___ DOKUMEN SUMBER ___

|
Sanggahan terhadap Dialog 89-92
Dialog 89 menampakkan kesenangan Syeikh al-Bisyri pada
kebathilan-kebathilan al-Musawi, yang tidak diragukannya
lagi kesahihan, kejelasan dan dilalahnya, sehingga tidak ada
alasan sedikit pun bagi orang-orang yang ingin
membantah.
Maha Suci Allah! Hingga sejauh itulah al-Musawi mengubah
kepribadian ilmiah lawan dialognya, memandulkan daya
nalarnya, sehingga pandangannya terhadap kata-kata al-Musawi
betul-betul berkebalikan dari pandangan kami. Sebegitu
tunduk dan pasrah dia terhadap segala yang dinyatakan
al-Musawi.
Kemudian dalam Dialog 89 kembali diajukan permintaan
melalui lisan Syeikh al-Bisyri agar diberikan tambahan dari
kebathilan-kebathilan al-Musawi, dan kecaman-kecaman
tambahan terhadap para sahabat Nabi.
Dan dalam Dialog 90 al-Musawi menambahkan kebohongan
mengenai para sahabat, yang telah dipersaksikan oleh
Rasulullah saw sebagai penghuni surga. Al-Musawi
mengemukakan kepada kita kisah sariyyah (ekspedisi) Usamah
'ibn Zaid ibn Haritsah. Sariyyah ini adalah sariyyah
terakhir, yang dikirim oleh Rasulullah untuk menyerang pihak
Romawi (timur). Ini terjadi beberapa hari sebelum wafat
nabi. Lalu al-Musawi mengarang kebohongan yang diilhami oleh
akidahnya yang sesat, dan pentakwilan-pentakwilan sesat
dengan cara memutar-mutar lidahnya, untuk menghujat agama.

___

| SOAL |
Tolong sebutkan kapan sariyyah Usamah ibn Zaid ibn Haritsah terjadi menurut teks sanggahan. Materi sesudah ini berdiri sendiri dan terpisah dari teks sanggahan.

___ DATA HASIL EKSTRAKSI ___

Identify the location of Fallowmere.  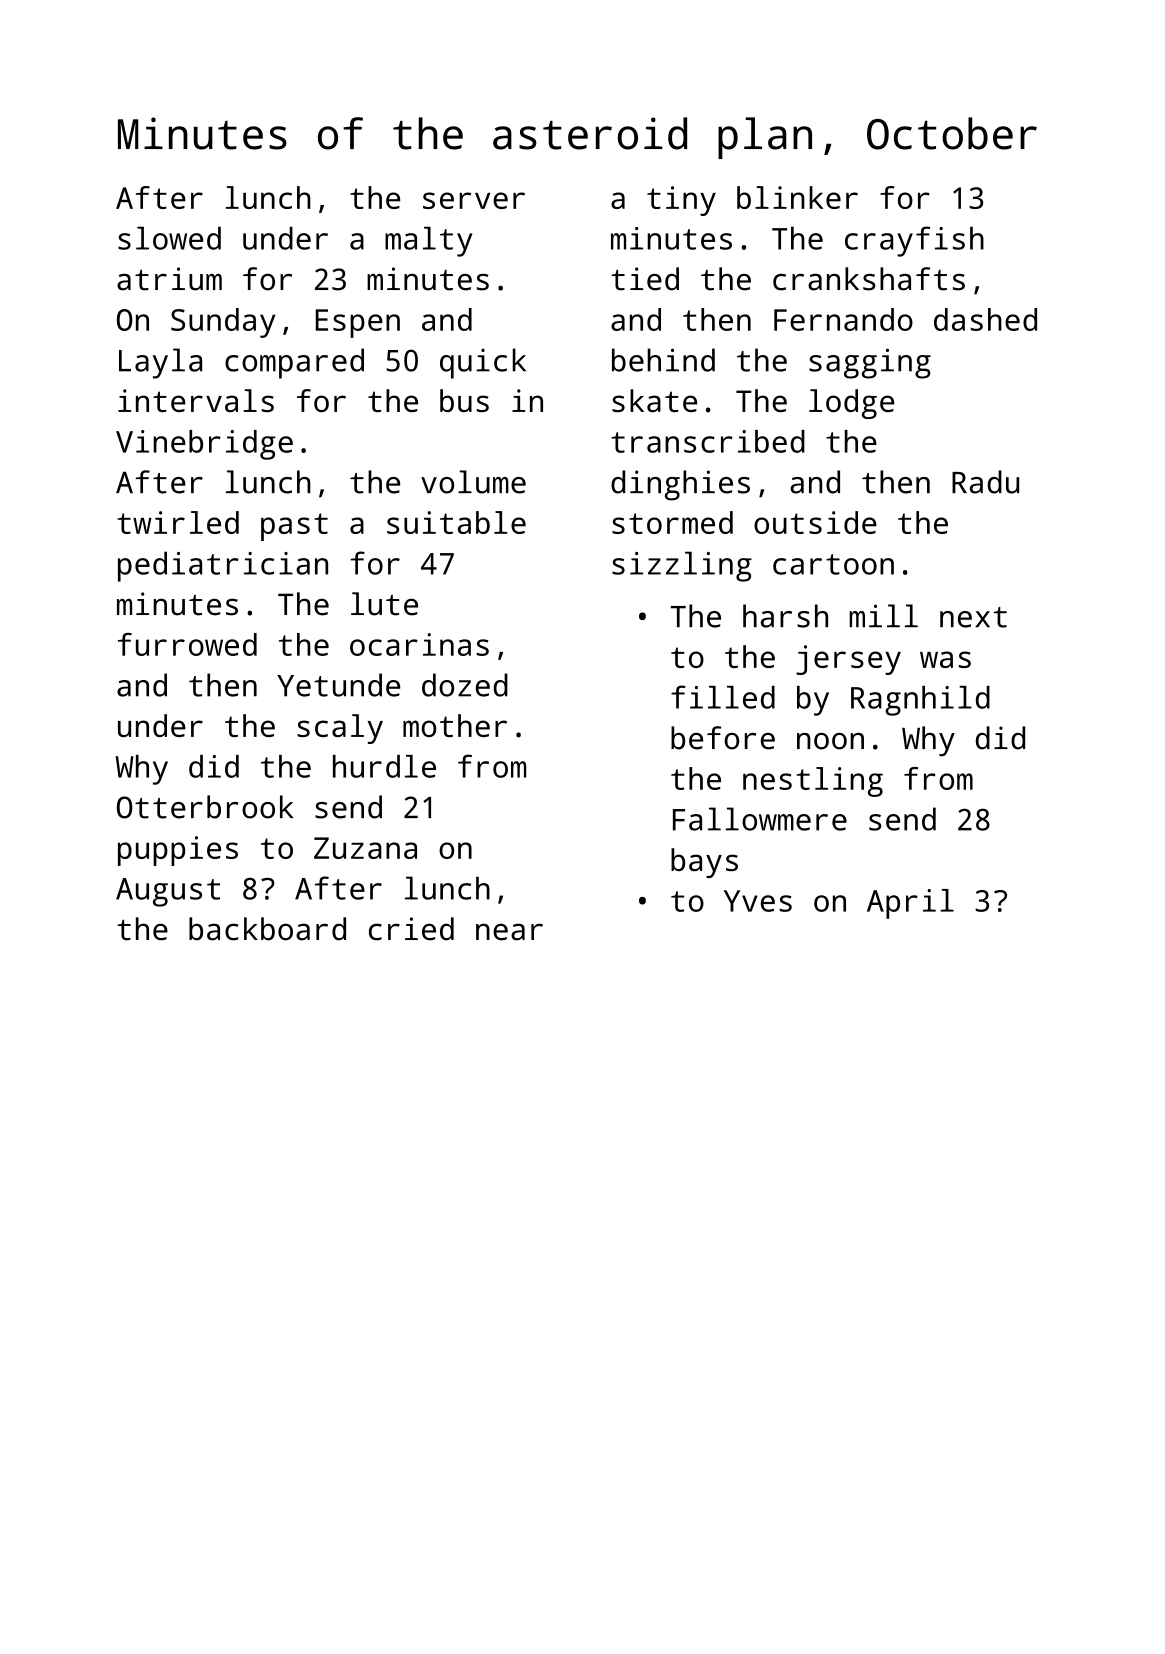
(760, 819).
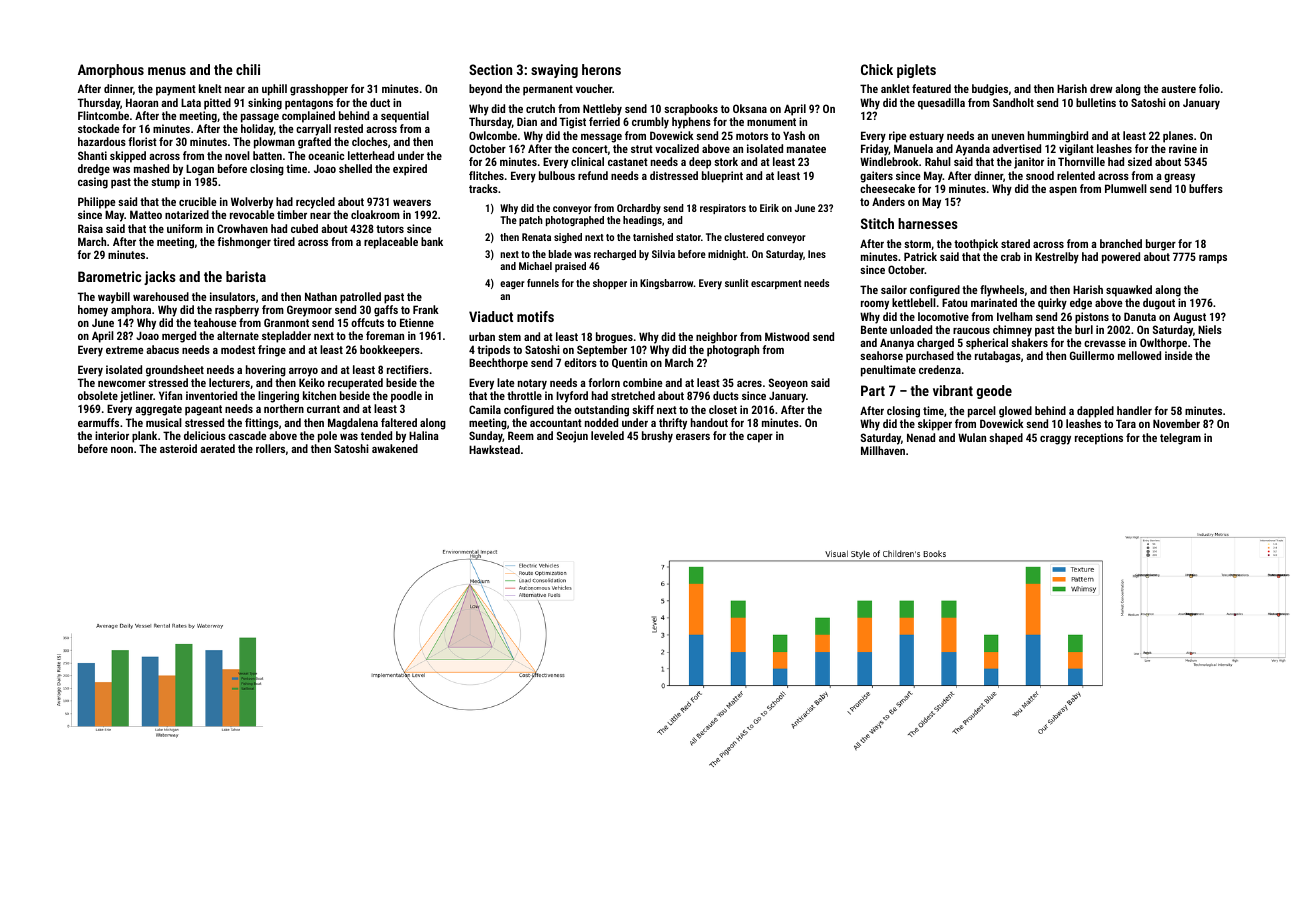 Image resolution: width=1308 pixels, height=924 pixels. I want to click on monument, so click(771, 122).
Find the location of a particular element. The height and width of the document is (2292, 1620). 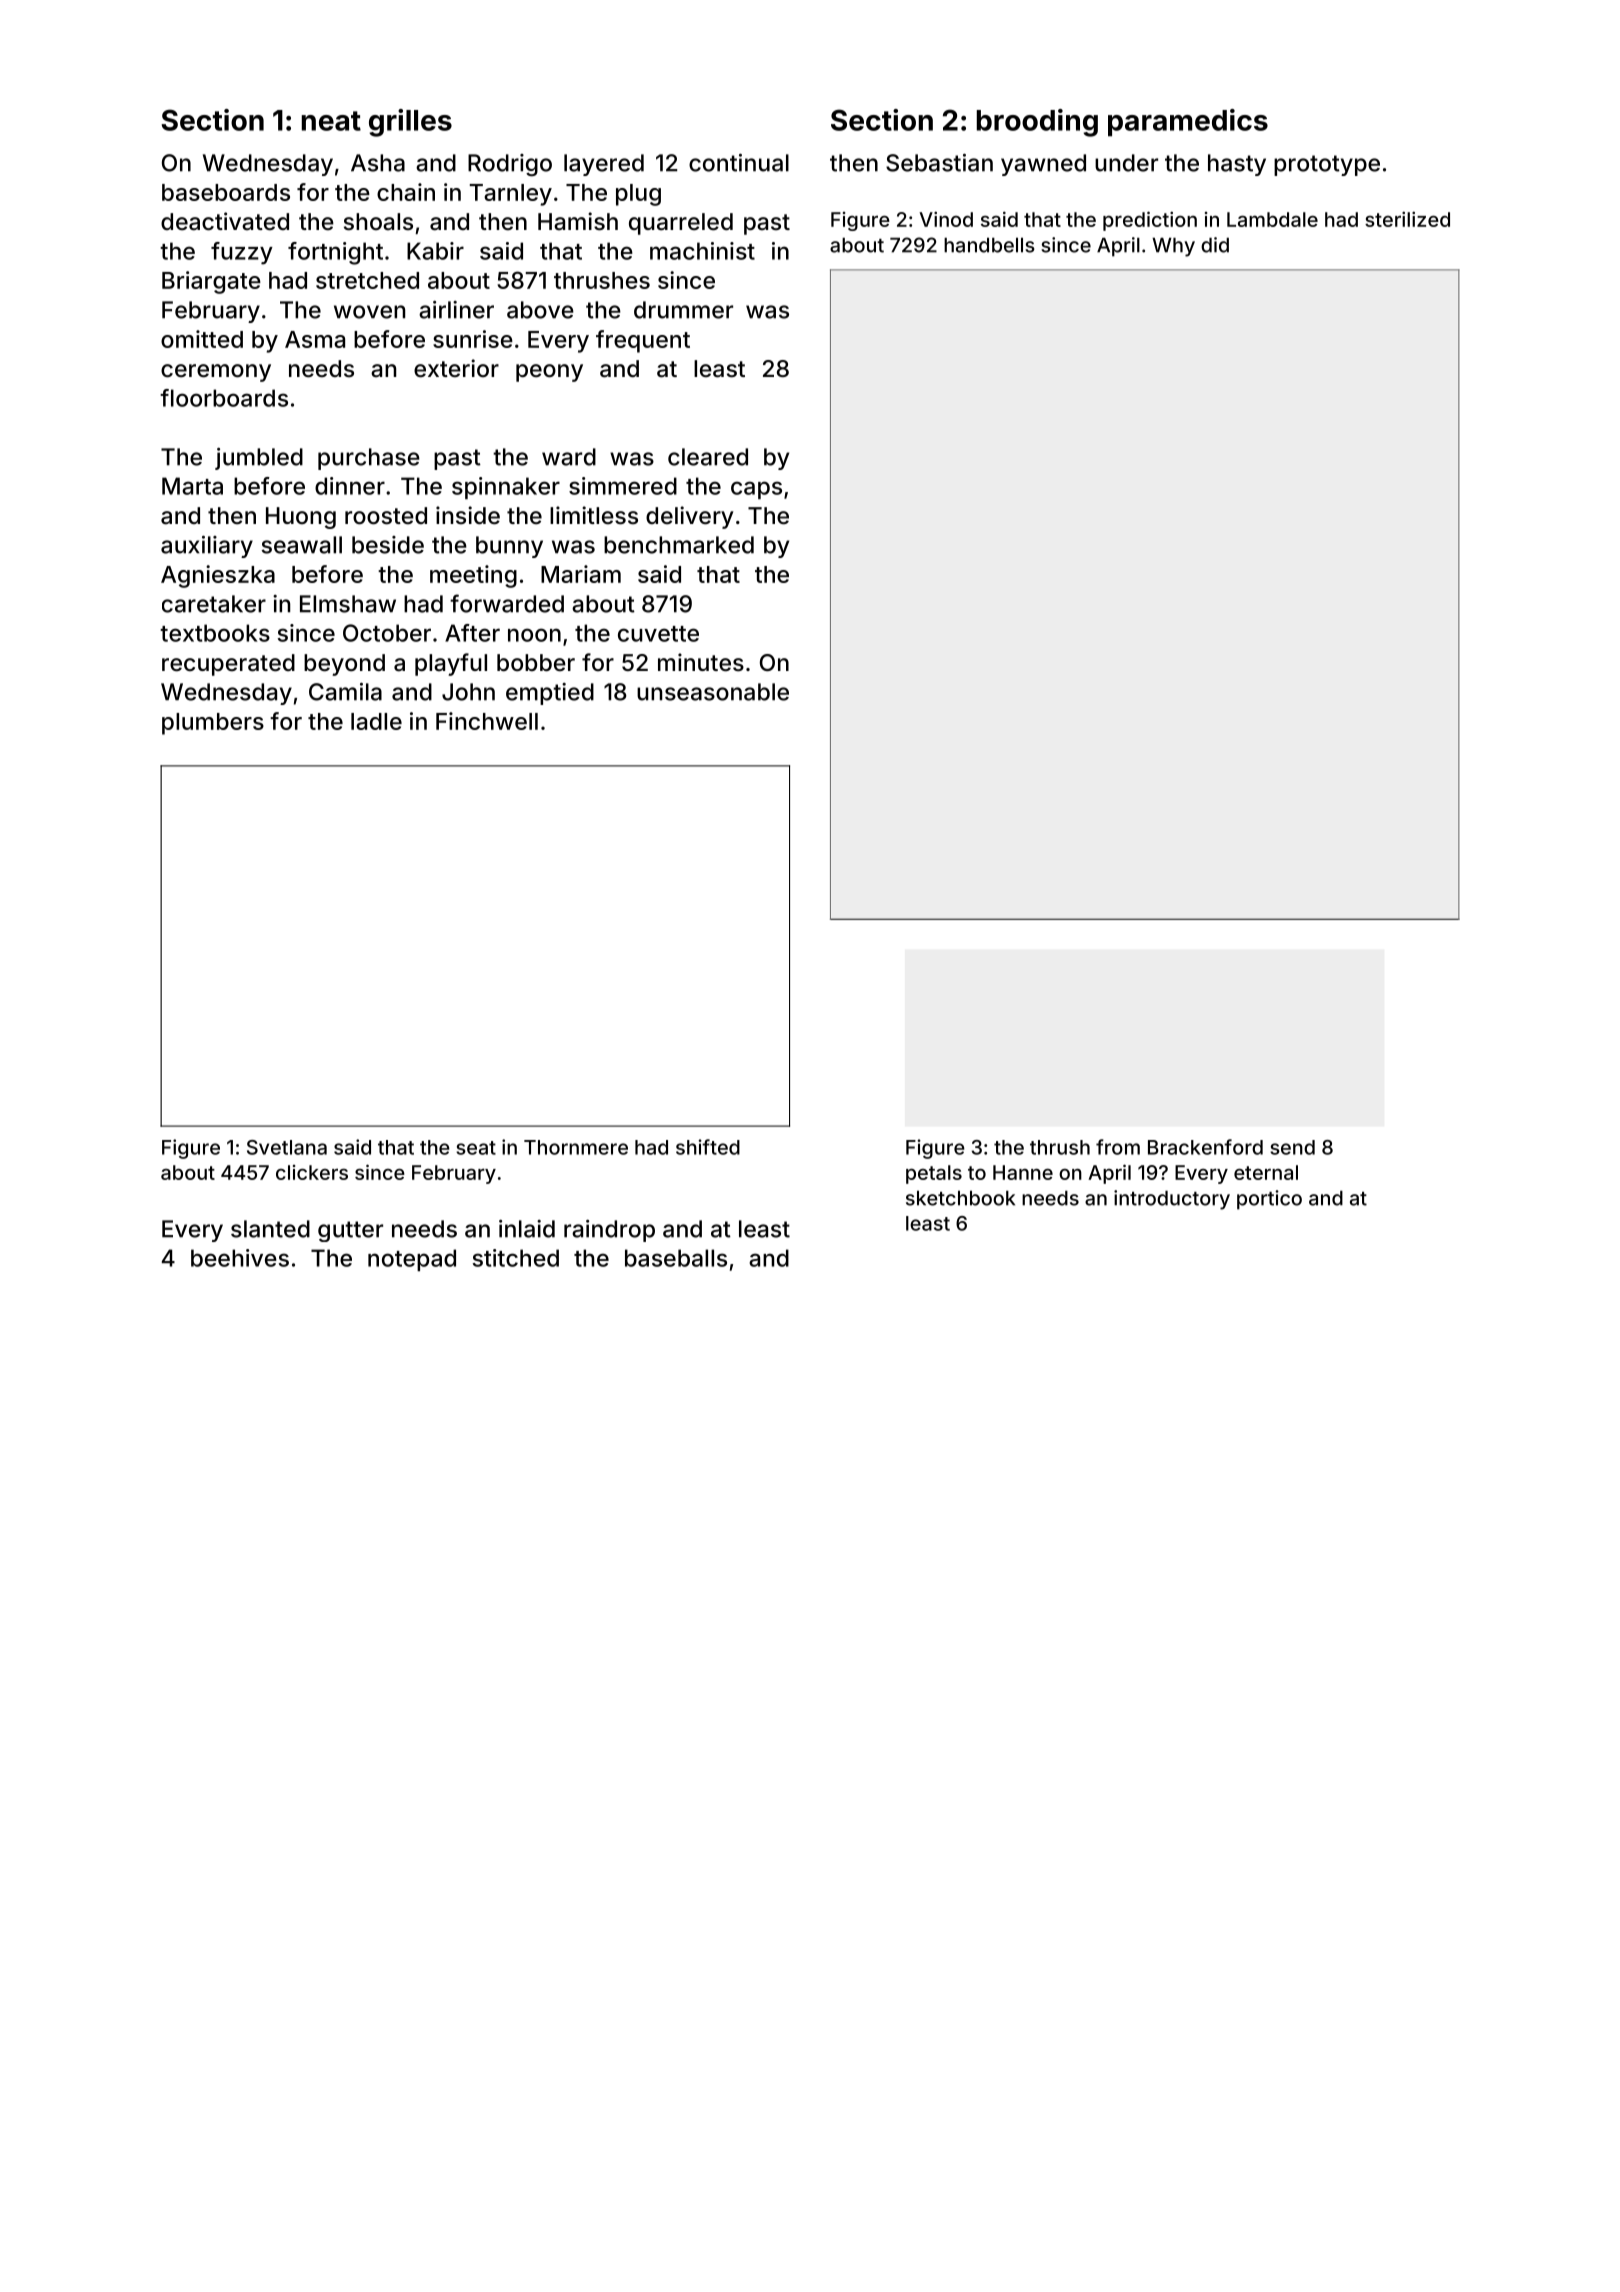

Svetlana is located at coordinates (287, 1147).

___

| JAWABAN YANG DIHARAPKAN |
Beberapa hari sebelum wafat nabi.